# [EXERCISE]
Produce an exact copy of the lines from the line containing "Where should I click to: Select" through the last line of the entries below, and only those lines.

# [RECORDS]
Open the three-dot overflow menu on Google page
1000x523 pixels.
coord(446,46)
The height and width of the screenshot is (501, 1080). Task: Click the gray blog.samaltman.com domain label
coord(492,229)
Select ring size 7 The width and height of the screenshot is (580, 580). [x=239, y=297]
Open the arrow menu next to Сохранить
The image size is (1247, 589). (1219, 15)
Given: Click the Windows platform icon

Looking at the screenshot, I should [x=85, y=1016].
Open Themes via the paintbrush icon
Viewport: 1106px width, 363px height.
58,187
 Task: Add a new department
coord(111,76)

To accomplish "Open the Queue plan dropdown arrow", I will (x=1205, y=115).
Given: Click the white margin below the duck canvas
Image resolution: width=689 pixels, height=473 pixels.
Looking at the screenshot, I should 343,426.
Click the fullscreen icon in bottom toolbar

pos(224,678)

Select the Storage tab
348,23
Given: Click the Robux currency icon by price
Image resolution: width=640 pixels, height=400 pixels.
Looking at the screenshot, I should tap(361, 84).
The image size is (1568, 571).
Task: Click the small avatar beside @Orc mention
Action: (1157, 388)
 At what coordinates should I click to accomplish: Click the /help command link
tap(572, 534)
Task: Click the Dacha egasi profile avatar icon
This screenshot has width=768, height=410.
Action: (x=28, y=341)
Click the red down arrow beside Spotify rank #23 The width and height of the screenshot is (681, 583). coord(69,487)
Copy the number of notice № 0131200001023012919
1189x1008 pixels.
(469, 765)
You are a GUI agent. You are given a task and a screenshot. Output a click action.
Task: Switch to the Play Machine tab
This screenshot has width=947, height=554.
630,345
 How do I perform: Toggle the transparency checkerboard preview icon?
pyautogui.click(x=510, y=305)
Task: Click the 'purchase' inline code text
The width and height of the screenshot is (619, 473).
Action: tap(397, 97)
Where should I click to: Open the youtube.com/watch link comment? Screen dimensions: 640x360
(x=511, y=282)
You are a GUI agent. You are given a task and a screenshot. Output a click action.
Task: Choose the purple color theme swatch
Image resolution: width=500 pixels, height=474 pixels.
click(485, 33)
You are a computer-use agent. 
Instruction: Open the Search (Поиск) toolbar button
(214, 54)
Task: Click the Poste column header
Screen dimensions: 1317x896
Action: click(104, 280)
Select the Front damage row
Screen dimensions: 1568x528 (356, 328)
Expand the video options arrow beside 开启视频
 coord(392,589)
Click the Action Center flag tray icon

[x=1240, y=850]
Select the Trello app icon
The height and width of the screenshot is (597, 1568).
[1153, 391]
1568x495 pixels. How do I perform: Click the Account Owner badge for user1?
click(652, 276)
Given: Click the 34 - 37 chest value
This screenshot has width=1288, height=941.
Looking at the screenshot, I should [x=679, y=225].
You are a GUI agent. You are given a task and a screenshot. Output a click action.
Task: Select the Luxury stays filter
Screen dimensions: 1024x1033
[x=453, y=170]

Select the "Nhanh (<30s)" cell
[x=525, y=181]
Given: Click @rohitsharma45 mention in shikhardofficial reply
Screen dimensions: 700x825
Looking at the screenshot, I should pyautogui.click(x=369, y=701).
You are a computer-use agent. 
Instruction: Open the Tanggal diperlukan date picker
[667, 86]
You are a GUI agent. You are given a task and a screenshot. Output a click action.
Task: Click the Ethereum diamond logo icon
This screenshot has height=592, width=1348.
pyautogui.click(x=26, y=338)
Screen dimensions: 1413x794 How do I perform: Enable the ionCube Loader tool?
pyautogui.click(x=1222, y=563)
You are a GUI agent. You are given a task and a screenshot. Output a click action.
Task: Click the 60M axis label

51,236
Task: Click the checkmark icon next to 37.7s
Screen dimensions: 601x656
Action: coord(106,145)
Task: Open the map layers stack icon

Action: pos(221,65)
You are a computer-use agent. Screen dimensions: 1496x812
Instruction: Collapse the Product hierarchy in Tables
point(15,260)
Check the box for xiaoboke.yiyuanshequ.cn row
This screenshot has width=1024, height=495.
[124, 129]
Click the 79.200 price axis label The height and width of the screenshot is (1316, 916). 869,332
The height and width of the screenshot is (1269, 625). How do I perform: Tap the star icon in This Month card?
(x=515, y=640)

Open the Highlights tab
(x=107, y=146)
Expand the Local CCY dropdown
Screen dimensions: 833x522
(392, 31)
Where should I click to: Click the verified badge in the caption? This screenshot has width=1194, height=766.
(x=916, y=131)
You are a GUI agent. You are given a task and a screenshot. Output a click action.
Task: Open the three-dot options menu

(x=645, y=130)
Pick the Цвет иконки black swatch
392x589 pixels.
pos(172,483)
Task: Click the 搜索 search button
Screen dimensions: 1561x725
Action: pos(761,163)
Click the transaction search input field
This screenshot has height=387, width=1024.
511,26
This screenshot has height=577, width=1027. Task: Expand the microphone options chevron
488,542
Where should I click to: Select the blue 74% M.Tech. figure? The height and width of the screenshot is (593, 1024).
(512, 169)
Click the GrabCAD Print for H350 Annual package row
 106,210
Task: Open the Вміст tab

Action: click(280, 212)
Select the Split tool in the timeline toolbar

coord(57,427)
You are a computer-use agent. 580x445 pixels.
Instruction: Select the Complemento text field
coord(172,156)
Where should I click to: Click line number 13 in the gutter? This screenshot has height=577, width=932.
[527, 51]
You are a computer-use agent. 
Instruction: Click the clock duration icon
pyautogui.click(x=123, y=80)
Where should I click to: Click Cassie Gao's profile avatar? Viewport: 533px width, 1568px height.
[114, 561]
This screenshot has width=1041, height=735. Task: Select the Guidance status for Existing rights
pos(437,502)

# [OUTPUT]
Where should I click to: Select the blue 74% M.Tech. figure? The height and width of the screenshot is (593, 1024).
(512, 169)
Click the GrabCAD Print for H350 Annual package row
 106,210
Task: Open the Вміст tab

Action: click(280, 212)
Select the Split tool in the timeline toolbar

coord(57,427)
You are a computer-use agent. 580x445 pixels.
Instruction: Select the Complemento text field
coord(172,156)
Where should I click to: Click line number 13 in the gutter? This screenshot has height=577, width=932.
[527, 51]
You are a computer-use agent. 
Instruction: Click the clock duration icon
pyautogui.click(x=123, y=80)
Where should I click to: Click Cassie Gao's profile avatar? Viewport: 533px width, 1568px height.
[114, 561]
This screenshot has width=1041, height=735. Task: Select the Guidance status for Existing rights
pos(437,502)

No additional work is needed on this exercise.